* _REQUIRED ACTION 1_
In the news report on Illinois prisons and the hepatitis C drug, how much can one Sovaldi treatment cost?
* _REQUIRED ACTION 2_
Resume the news report on Illinois prisons and the hepatitis C drug, starting right after its last sentence.
─── DOCUMENT PASSAGE ───
SPRINGFIELD - Illinois prison officials will be using an effective, but costly, new drug to treat inmates with hepatitis C, therapy that could cost tens of millions of dollars.

The Department of Corrections has approved using Sovaldi, a drug that some clinical studies show has a cure rate of 95 percent, the Springfield bureau of Lee Enterprises reported Friday.

But a single treatment can cost $61,000. Corrections officials estimate there are as many as 150 inmates in each of the state's 25 prisons who have the life-threatening blood-borne infection commonly linked to sharing tainted needles.

Members of Congress have asked Sovaldi manufacturer Gilead Sciences Inc. to justify its price structure.

Illinois is beset by a financial crunch. A doomsday budget in which the state's temporary tax increase isn't made permanent has the Corrections Department releasing as many as 15,500 inmates.

Corrections officials say treatment will be on a case-by-case basis depending on the extent of the disease, the inmate's overall health and his sentence.
─── DATA ───
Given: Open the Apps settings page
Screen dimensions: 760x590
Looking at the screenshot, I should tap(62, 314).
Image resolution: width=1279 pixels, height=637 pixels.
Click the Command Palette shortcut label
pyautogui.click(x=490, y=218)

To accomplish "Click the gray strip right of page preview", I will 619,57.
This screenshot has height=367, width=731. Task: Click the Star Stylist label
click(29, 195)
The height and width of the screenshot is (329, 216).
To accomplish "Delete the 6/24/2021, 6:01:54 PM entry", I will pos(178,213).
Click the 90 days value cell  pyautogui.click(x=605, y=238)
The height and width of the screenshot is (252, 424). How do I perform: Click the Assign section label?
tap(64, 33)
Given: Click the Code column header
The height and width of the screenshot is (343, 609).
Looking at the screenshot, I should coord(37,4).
───
─── DATA ───
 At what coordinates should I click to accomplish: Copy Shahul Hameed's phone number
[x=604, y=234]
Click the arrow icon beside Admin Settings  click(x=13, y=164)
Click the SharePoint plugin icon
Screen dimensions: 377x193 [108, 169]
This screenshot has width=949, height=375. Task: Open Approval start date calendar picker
───
* _ANSWER AREA 1_
$61,000

* _ANSWER AREA 2_
"It is impossible to say how many inmates will be treated in a particular way or with a particular drug," spokesman Tom Shaer said. "IDOC has decided, yes, these drugs will be used, when appropriate. We cannot determine the extent to which they will be used.

Documents show per-inmate treatment cost could be as much as $122,000. Treating one-third of infected inmates at the base cost would be a $61 million expense, compared with current hepatitis C treatment costs of $8 million.

When admitted to prison, inmates, unless they refuse, are screened for the disease, which when left untreated can lead to liver failure and death. That protocol had been recommended by the John Howard Association, a Chicago-based prison watchdog group.

The association's executive director John Maki said undiagnosed inmates can spread the disease to other inmates and the public once released.